What to do:
Please find every line in the records below that contains the word "toolbar", and copy it.

Records for the task:
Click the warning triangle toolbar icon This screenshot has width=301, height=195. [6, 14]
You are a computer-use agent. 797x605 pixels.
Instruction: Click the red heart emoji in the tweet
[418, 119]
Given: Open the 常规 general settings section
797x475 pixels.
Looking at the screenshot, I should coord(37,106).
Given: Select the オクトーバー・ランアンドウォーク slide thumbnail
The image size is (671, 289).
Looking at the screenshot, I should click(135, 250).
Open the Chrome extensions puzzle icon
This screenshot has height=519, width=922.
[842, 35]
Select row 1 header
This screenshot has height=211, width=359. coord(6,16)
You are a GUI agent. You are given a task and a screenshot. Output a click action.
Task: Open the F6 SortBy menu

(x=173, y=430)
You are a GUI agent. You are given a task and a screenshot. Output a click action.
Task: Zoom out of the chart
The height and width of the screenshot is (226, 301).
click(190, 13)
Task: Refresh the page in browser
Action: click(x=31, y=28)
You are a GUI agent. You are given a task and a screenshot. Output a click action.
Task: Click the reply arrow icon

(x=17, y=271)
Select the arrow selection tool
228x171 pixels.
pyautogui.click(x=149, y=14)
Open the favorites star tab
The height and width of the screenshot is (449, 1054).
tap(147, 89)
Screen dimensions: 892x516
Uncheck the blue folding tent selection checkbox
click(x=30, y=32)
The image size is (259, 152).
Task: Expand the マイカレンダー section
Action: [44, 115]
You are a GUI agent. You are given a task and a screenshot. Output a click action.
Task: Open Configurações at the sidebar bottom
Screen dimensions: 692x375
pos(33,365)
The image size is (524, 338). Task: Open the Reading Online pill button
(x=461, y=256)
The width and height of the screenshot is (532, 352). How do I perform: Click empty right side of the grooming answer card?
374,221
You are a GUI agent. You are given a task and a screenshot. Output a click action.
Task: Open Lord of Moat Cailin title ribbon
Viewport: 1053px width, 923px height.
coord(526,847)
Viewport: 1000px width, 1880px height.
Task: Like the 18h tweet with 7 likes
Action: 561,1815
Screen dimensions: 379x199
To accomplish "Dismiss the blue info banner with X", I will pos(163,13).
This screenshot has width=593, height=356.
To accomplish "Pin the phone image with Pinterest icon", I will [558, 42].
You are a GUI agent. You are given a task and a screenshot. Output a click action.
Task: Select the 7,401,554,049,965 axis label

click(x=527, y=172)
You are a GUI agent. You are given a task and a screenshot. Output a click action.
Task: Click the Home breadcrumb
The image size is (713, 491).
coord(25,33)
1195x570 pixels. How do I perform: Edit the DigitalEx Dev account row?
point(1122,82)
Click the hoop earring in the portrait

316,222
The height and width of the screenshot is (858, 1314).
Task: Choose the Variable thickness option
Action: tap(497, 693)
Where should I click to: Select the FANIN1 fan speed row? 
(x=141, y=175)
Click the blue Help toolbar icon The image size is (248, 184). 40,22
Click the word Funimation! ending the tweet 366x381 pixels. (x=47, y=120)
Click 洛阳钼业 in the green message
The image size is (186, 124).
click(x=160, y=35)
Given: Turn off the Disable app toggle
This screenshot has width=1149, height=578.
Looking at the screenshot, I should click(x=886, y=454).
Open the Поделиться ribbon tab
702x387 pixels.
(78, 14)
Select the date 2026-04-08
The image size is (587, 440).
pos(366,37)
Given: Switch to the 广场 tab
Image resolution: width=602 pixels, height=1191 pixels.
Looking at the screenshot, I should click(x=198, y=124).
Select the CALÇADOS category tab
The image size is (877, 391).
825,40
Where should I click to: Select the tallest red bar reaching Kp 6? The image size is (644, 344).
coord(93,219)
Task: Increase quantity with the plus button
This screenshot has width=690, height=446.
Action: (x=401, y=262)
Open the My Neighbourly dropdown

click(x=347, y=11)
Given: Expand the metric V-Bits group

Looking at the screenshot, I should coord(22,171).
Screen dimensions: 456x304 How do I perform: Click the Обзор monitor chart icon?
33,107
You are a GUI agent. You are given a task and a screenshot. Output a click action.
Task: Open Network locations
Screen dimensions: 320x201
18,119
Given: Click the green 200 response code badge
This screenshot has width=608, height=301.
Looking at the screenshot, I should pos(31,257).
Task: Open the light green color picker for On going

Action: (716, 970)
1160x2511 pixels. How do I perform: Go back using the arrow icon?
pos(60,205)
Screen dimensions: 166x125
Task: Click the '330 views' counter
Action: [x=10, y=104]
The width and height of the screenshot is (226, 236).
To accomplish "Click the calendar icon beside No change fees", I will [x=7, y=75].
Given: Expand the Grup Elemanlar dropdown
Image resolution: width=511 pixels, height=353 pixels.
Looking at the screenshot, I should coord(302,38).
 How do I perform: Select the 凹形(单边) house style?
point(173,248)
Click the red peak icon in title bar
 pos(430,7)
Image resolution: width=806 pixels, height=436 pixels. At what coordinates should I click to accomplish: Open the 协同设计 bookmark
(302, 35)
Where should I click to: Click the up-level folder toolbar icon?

Answer box:
Click the warning triangle toolbar icon This screenshot has width=301, height=195. [6, 14]
Click the blue Help toolbar icon The image size is (248, 184). 40,22
Where should I click to: Click the up-level folder toolbar icon?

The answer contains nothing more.